A consumer loan provides you with both flexibility and the opportunity to spend the money as you see fit. Unlike credit cards, these loans are usually supplied with a lower interest rate and longer down payment.
Here we take a closer look at when it is appropriate to use a consumer loan, and vice versa when it is not.
When can a consumer loan be the right form of financing?
An unsecured loan means that the debtor doesn’t need to put up collateral for the loan. Yet, the lender(s) have other ways of getting their money back, so it should not be misinterpreted.
Such loans are a better fit for individuals with stable finances. In other words; people with a steady income and a low to moderate degree of household debt.
With a decent credit score, you’d also get rewarded with lower interest rates. That’s because the risk of default is lower, seen from the bank’s perspective.
Unsecured loans are also prudent in those cases where there are no realistic ways to secure the loan. For example, you’d never finance your house this way (that’s why we have mortgages), but you may want to use it for other purchases that can’t be secured.
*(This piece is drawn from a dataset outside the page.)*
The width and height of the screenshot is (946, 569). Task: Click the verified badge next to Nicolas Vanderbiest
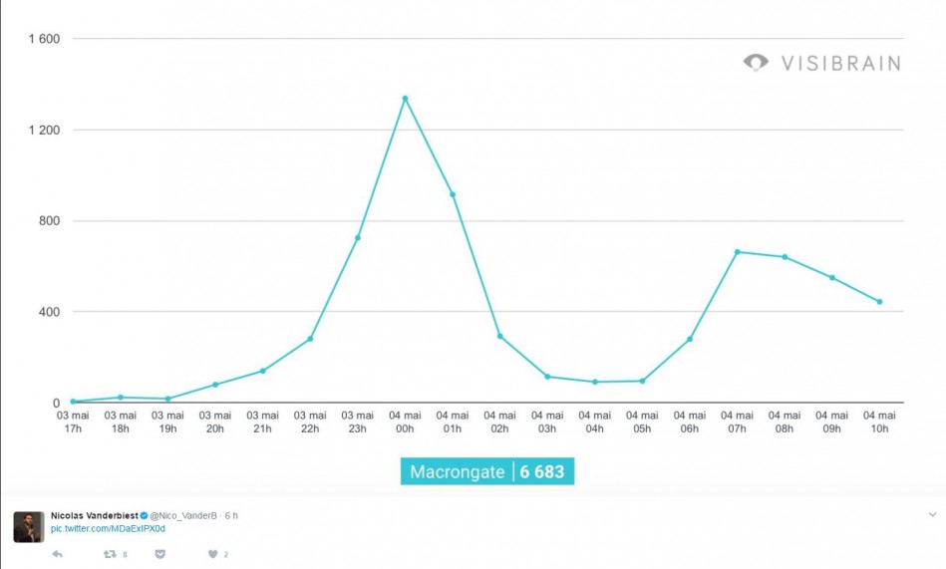145,516
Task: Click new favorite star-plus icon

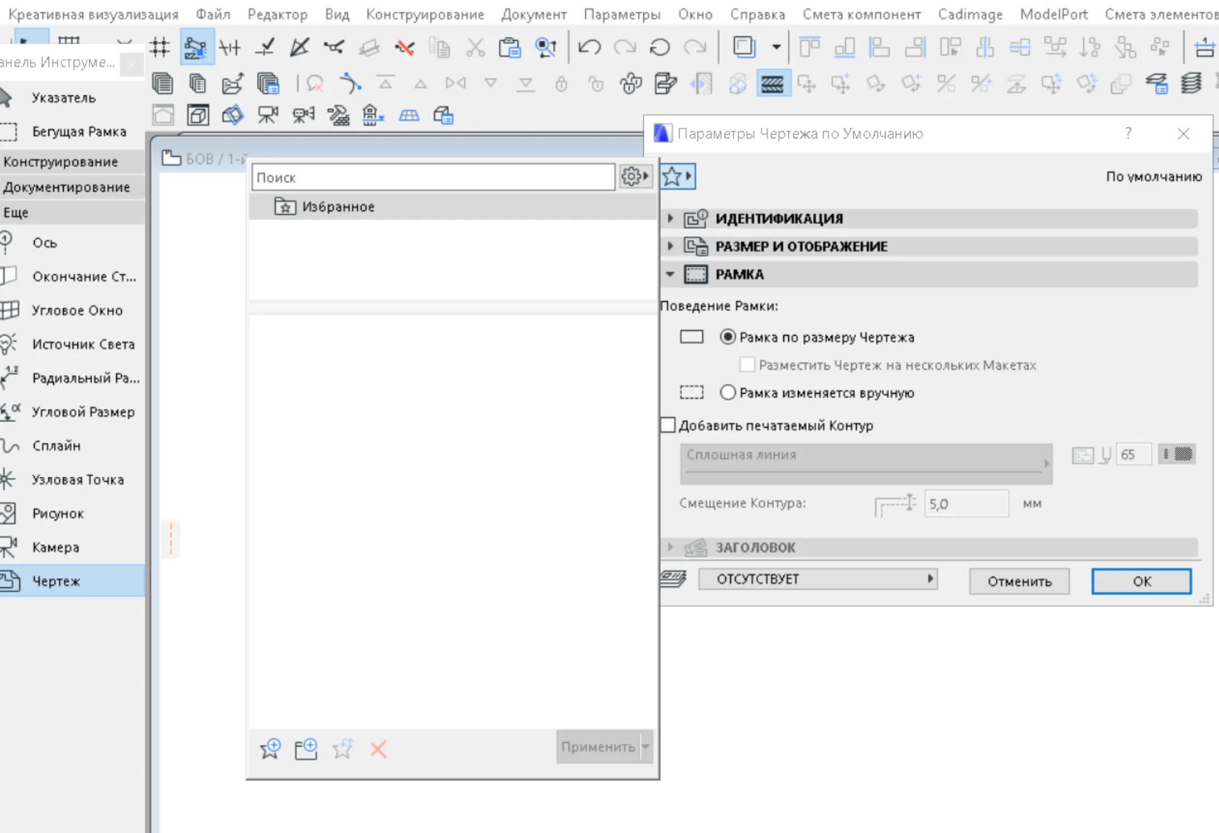Action: pos(270,749)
Loans with no collateral should also be used to finance goods with a long-lasting value. For example, to build a shed where you can work on your hobbies or a lawn mower that will last for many years.
What should it not be used for?
Here’s a short list, of some items one should not be financed with unsecured loans:
1. Fixed monthly costs: Unless we’re talking about a one-time exception (say the laundry machine broke), you should never use it to cover your fixed monthly costs.
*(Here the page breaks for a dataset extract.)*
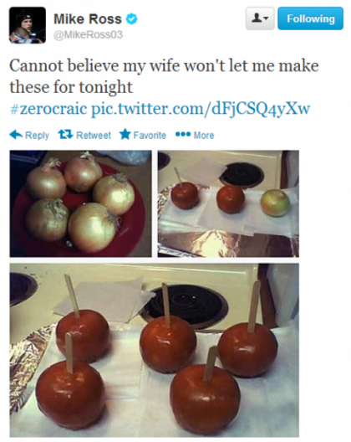The height and width of the screenshot is (442, 351).
Task: View the five candy-coated onions photo
Action: 155,350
If you can’t afford to pay these expenses on a monthly basis, it’s an indicator that your household budget is under severe strain. Borrowing money to pay the bills will only add to the financial strain of your household.
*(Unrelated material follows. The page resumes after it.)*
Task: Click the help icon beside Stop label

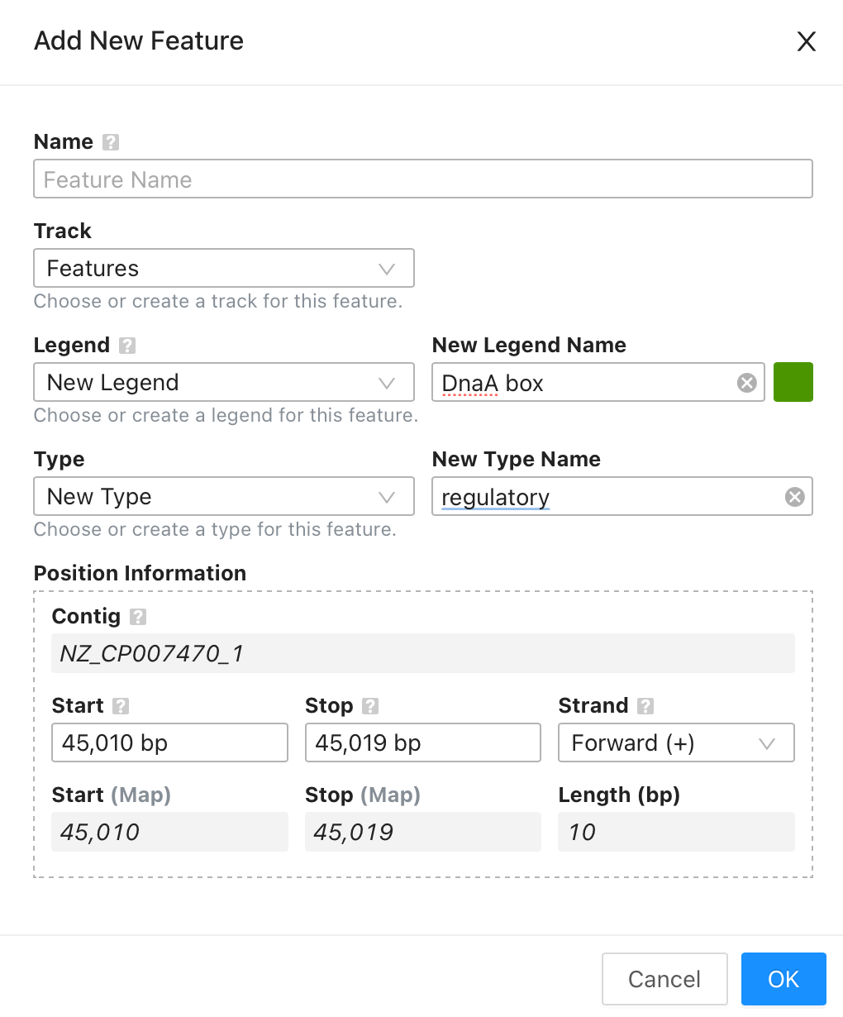Action: [x=370, y=706]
2. The down payment on a mortgage: You should never finance the down payment requirements with anything but your own savings. There are several reasons for this, but the most important one has to do with the financial risks you’re taking.
Should interest rates rise (or if you lose your income), you’d have severe problems covering the monthly mortgage bills. An unsecured loan would only add stress to the situation.
Also, let’s not forget why the banks are required to demand a down payment in the first place. It’s so that you’d take less of a financial chance when you sign for the mortgage.
3. Interest on other loans: This may seem obvious, but should not be ignored. Never use a consumer loan to pay interest on other loans. You’re just pushing the problem ahead of you, adding fuel to the fire.